This proxy statement and the enclosed form of proxy were first sent to stockholders on or about September 22, 2004.
If the form of proxy enclosed herewith is executed and returned as requested, it may nevertheless be revoked at any time prior to exercise by filing an instrument revoking it or a duly executed proxy bearing a later date.
Solicitation of proxies will be made solely by mail at the Company's expense. The Company will reimburse brokerage firms, banks, trustees and others for their actual out-of-pocket expenses in forwarding proxy material to the beneficial owners of its common stock.
As of the close of business on September 15, 2004, the record date for the Annual Meeting, the Company had outstanding and entitled to vote 23,570,799 shares of Common Stock. Each share of Common Stock is entitled to one vote per share on all matters submitted to a vote of stockholders of the Company. Only stockholders of record at the close of business on September 15, 2004 are entitled to vote at the Annual Meeting or at any adjournment thereof.
The presence at the meeting, in person or by proxy, of the holders of Common Stock holding in the aggregate a majority of the voting power of the Company's stock entitled to vote shall constitute a quorum for the transaction of business. A majority of the votes properly cast upon any question by the stockholders attending the meeting, in person or by proxy, shall decide the question. Abstentions and broker non-votes will count for purposes of establishing a quorum, but will not count as votes cast for the election of directors or any other question and accordingly will have no effect.
Stockholders who send in proxies but attend the meeting in person may vote directly if they prefer and withdraw their proxies or may allow their proxies to be voted with the similar proxies sent in by other stockholders.
1. ELECTION OF DIRECTORS
Our stockholders elect the members of the Board of Directors annually. The current nominations are for Paul Branagan and Loren Moll. The nominees have consented to their nomination to the Board of Directors, and will serve if elected. However, if the nominees should become unavailable for election, the accompanying proxy will be voted in favor of holding a vacancy to be filled by our current directors. The Company has no reason to believe that Mr. Branagan or Mr. Moll will be unavailable.
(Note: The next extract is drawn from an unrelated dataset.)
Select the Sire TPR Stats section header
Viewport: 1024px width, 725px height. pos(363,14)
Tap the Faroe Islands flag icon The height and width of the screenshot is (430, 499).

The following information is provided regarding the nominees for election to the Board of Directors.
Paul Branagan, age 60, is the President, CEO and Chairman of Petrol. Mr. Branagan graduated from the University of Las Vegas Nevada with a B.S. in physics. From 1993 to the present Mr. Branagan has been the President and Senior Scientist of Branagan & Associates, Inc. From 1975 to 1993 he was the Project Manager, Assistant Oil and Gas Division Manager and Senior Scientist of CER Corporation of Las Vegas, Nevada. Since 1999, Mr. Branagan has been the President and a member of the board of directors of Millennium Plastics Corporation, a 34 Act Reporting Nevada Corporation.
Loren W. Moll, age47, is a Director of Petrol, has been a member of the law firm of Caldwell & Moll, L.C. in Overland Park, Kansas since its establishment in November 1996. Mr. Moll concentrates his practice in all areas of real estate law, including commercial real estate transactions, breach of contract, escrow and title disputes, commercial leasehold disputes, real estate broker liability, and oil and gas. Mr. Moll holds a B.A. degree from the University of Kansas (1983) and his Juris Doctor degree, Order of the Coif, from the University of Kansas School of Law (1986) where he was Research Editor for the University of Kansas Law Review. Mr. Moll was formerly a partner of the real estate law firm Lewis, Rice & Fingersh from 1986 to 1994 and was associated with the international law firm Bryan Cave LLP from 1994 to 1996.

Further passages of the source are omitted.